A pandemia do novo coronavírus levou à redução ou desacelerou o crescimento dos salários mensais em dois terços dos países para os quais havia dados oficiais disponíveis, revelou relatório da Organização Internacional do Trabalho (OIT). O documento cita o Brasil como um dos países em que isso ocorreu, com a redução de renda sendo mascarada pelas demissões durante a quarentena.

Segundo o relatório, a observação dos dados faz parecer que houve um aumento do salário médio em um terço dos países que forneceram dados, inclusive o Brasil. A OIT ressalta, no entanto, que isso se deveu à distorção do valor causada pelo grande número de trabalhadores com baixa remuneração que perderam o emprego, cujos dados deixaram de ser oficialmente computados.

“No Brasil, Canadá, França, Itália e Estados Unidos, os salários médios vêm crescendo significativamente porque as perdas de postos de trabalho afetam principalmente aqueles na faixa inferior da tabela de salários. Em contraste, observou-se uma pressão de redução sobre os salários médios do Japão, Coreia do Sul e Reino Unido”, afirma o documento.

No Brasil, por exemplo, o índice de salário real médio aumentou e pontuou 107,3 na classificação da OIT no segundo trimestre de 2020, movimento acompanhado por um ligeiro aumento do desemprego conforme o contágio pelo vírus se acelerava e as restrições eram endurecidos.
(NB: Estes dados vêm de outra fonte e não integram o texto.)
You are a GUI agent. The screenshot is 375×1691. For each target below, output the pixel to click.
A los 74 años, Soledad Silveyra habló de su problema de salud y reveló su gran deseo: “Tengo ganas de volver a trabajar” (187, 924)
“Em países onde medidas fortes para garantir os postos de trabalho foram empregadas ou prorrogadas a fim de preservar o emprego, o aumento do desemprego foi moderado, de forma que os efeitos da crise podem ser mais visíveis sob a forma de uma pressão de redução sobre os salários do que sob a forma de desemprego massivo”, acrescenta o relatório.

“O que eles estão trazendo é um dado objetivo. Uma parcela grande da população perdeu renda. Entre os que ficaram ocupados, uma parcela grande teve redução salarial. Esse é o dado que importa, usar o dado da média distorce a interpretação”, afirma o sociólogo Clemente Ganz Lucio, consultor do Fórum de Centrais Sindicais.

Segundo o especialista, será difícil reverter a situação sem investimento público. “Vamos viver uma situação difícil de se dimensionar qual o impacto. Teremos, de um lado, o fim de uma transferência de renda que foi extremamente relevante para sustentar a capacidade de consumo de famílias e a dinâmica econômica [auxílio emergencial e outros benefícios] e, de outro, não há, na economia nem por parte do governo, uma indicação de retomada de investimento”, comenta.

Mulheres mais afetadas

Outro dado do relatório é que os salários dos trabalhadores com remunerações mais baixas e das mulheres foram os mais impactados pela crise. Estimativas com base em uma amostra de 28 países europeus mostram que, sem os subsídios do poder público, no segundo trimestre de 2020 a perda salarial das mulheres teria sido de 8,1% em comparação com 5,4% para os homens.

A crise também afetou os trabalhadores com salários mais baixos com maior intensidade. Usando dados do grupo de 28 países europeus, o relatório da OIT explica que, sem subsídios temporários, 50% das pessoas que ganham menos teriam perdido aproximadamente 17,3% do salário. Para os demais grupos, o valor médio da perda sem os subsídios seria de 6,5%.

Cenário preocupante

A OIT avalia ainda que a crise provavelmente “infligirá uma enorme pressão” para a redução dos salários em um futuro próximo.

Ao comentar os dados, o Guy Ryder, diretor-geral do organismo internacional, disse que o crescimento da desigualdade devido à Covid-19 pode deixar um legado “devastador” de “pobreza” e “instabilidade social e econômica”.

“Nossa estratégia de recuperação deve ser centrada nas pessoas. Precisamos de políticas salariais adequadas que levem em consideração a sustentabilidade do emprego e das empresas, e que abordem também as desigualdades e a necessidade de apoiar a demanda”, defendeu.